• WHAT IS REQUIRED
Read through the data and report every line in which the word "with" occurs.

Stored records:
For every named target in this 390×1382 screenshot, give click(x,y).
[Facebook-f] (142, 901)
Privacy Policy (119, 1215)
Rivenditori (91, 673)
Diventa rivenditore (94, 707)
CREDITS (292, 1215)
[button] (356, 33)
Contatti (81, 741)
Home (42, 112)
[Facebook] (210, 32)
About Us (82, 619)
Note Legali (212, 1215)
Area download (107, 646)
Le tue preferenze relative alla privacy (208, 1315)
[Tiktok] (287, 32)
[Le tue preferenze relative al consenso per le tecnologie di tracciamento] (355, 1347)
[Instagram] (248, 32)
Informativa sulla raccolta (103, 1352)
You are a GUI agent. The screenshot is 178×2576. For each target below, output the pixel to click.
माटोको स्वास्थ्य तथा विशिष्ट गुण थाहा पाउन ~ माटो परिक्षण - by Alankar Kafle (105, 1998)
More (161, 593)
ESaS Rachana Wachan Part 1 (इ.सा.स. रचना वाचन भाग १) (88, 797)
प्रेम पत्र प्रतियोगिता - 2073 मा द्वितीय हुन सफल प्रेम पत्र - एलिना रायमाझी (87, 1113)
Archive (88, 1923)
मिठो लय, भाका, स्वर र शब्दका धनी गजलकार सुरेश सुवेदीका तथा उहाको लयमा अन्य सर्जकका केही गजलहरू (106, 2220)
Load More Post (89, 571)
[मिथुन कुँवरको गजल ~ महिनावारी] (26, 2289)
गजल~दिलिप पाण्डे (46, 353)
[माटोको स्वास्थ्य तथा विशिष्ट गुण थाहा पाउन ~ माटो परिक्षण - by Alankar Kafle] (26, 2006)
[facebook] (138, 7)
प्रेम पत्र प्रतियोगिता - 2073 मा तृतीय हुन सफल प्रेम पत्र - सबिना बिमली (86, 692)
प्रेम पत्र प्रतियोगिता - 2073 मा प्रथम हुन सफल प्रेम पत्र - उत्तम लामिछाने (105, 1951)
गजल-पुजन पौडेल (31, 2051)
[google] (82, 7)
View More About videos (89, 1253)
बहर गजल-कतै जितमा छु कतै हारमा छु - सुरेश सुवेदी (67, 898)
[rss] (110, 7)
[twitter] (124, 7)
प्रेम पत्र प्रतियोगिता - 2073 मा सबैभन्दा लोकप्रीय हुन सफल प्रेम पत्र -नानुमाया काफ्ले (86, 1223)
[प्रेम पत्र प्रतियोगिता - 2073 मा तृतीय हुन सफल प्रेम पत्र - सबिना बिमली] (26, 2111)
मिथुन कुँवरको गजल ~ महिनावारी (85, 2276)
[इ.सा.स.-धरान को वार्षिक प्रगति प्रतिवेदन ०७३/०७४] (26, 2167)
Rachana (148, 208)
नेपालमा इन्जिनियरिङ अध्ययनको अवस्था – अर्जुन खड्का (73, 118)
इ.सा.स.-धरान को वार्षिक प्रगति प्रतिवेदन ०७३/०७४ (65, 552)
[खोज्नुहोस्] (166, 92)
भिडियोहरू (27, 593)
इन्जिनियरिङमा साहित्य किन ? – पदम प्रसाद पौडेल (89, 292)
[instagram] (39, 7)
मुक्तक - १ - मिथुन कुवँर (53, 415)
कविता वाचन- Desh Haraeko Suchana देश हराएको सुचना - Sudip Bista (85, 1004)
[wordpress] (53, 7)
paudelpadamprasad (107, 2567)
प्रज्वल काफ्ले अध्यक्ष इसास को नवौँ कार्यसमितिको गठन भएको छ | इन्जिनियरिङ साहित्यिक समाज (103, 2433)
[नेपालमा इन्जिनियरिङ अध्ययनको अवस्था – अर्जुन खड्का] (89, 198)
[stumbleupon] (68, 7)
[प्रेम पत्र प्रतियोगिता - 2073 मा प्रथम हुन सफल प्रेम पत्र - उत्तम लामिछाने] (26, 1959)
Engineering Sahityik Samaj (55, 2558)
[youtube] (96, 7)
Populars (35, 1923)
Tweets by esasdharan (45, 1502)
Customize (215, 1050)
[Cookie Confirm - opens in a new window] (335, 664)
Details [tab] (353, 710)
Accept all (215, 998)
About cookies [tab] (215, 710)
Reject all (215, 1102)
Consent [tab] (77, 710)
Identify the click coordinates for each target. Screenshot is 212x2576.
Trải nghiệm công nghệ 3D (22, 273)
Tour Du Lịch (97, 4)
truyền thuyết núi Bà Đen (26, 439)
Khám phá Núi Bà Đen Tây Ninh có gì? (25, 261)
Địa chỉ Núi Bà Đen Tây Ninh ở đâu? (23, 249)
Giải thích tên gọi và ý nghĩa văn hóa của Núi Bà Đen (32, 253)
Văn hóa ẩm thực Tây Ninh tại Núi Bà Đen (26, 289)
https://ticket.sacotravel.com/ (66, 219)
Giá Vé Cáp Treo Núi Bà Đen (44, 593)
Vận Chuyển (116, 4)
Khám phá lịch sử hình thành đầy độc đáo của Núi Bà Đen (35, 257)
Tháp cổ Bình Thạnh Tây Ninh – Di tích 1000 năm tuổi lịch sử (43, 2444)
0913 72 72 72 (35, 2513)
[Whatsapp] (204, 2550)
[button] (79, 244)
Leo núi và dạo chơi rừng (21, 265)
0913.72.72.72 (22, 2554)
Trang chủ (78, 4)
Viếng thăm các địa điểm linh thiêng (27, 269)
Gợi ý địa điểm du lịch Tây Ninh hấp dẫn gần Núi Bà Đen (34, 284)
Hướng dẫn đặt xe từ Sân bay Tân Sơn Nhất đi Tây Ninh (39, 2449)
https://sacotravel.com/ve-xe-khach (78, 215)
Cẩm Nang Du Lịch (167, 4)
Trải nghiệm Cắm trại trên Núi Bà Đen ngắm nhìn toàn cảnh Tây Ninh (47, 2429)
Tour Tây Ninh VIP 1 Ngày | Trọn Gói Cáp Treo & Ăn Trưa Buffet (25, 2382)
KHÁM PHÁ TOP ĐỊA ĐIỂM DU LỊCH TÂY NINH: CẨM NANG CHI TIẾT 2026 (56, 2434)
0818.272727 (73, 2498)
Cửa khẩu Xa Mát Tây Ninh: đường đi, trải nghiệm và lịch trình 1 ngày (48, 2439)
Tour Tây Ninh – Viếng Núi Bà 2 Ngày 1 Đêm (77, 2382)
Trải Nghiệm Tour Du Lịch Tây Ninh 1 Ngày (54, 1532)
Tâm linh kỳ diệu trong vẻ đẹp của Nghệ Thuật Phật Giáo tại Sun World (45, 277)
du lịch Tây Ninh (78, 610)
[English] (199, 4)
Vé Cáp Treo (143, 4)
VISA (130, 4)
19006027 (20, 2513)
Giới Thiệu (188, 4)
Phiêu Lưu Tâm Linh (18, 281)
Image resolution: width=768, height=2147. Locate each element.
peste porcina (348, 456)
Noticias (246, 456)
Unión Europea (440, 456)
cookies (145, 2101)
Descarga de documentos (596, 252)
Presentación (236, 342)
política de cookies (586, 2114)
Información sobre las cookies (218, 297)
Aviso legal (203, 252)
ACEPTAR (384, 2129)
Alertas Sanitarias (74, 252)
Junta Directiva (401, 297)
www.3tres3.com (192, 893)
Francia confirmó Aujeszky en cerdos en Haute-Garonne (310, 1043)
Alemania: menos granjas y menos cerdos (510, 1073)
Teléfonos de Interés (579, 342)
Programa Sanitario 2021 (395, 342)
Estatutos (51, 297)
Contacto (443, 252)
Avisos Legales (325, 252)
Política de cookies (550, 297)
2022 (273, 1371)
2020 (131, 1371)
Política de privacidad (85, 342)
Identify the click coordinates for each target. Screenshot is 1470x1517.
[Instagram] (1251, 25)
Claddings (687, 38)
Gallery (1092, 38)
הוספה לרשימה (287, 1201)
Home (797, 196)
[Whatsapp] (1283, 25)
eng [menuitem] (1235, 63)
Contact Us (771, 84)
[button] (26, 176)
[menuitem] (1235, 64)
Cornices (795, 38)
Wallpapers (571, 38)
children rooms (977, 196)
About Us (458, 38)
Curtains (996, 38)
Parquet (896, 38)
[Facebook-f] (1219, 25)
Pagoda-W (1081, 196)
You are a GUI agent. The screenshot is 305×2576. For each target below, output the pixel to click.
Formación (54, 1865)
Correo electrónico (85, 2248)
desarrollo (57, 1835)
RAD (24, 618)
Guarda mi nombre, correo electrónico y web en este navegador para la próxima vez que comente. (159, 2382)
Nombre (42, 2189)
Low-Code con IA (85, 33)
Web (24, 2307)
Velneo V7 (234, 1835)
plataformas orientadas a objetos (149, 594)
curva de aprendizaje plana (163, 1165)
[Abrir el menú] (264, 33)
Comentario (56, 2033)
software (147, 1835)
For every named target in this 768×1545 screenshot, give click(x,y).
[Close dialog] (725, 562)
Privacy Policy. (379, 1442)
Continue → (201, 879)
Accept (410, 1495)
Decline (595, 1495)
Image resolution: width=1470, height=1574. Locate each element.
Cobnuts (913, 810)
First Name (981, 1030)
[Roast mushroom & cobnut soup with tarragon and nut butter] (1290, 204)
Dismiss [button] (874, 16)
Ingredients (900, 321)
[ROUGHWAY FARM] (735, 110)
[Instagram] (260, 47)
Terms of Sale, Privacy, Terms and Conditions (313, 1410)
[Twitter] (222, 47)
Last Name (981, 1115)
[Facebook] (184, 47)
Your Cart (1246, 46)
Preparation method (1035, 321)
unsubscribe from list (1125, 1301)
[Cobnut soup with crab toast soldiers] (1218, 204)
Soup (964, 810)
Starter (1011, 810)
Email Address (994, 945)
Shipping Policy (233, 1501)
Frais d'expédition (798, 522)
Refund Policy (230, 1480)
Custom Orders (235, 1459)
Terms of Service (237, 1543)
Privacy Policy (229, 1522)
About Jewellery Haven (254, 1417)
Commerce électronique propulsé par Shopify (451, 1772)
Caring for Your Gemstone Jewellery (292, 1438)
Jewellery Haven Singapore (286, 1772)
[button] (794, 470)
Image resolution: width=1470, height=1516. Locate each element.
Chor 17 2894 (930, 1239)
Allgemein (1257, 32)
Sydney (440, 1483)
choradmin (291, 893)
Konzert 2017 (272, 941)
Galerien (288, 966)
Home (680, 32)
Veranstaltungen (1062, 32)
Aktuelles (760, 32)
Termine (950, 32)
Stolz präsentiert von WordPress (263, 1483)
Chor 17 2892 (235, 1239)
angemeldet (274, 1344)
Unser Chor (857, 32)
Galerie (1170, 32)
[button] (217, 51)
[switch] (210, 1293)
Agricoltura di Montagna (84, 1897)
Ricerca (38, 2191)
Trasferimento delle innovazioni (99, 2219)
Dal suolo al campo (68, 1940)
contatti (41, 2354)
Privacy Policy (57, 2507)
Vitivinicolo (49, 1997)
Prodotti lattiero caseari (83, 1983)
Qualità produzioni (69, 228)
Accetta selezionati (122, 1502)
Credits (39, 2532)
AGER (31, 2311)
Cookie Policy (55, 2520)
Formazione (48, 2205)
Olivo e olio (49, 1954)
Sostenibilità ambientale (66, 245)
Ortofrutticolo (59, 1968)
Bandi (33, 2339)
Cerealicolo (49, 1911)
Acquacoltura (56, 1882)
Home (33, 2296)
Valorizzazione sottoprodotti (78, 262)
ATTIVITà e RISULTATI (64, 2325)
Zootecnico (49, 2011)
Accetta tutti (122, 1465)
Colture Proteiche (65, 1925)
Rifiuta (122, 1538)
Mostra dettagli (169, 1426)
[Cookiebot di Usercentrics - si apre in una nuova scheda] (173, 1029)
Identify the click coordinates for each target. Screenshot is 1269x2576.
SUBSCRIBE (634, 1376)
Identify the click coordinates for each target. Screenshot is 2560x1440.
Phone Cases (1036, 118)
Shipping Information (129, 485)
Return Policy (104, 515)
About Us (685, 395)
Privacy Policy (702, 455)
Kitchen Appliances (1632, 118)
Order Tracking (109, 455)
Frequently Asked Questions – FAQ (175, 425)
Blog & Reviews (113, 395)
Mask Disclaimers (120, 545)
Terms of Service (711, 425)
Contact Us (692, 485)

• ANSWER FOR THIS EXERCISE
[Roast mushroom & cobnut soup with tarragon and nut butter] (1290, 204)
[Cobnut soup with crab toast soldiers] (1218, 204)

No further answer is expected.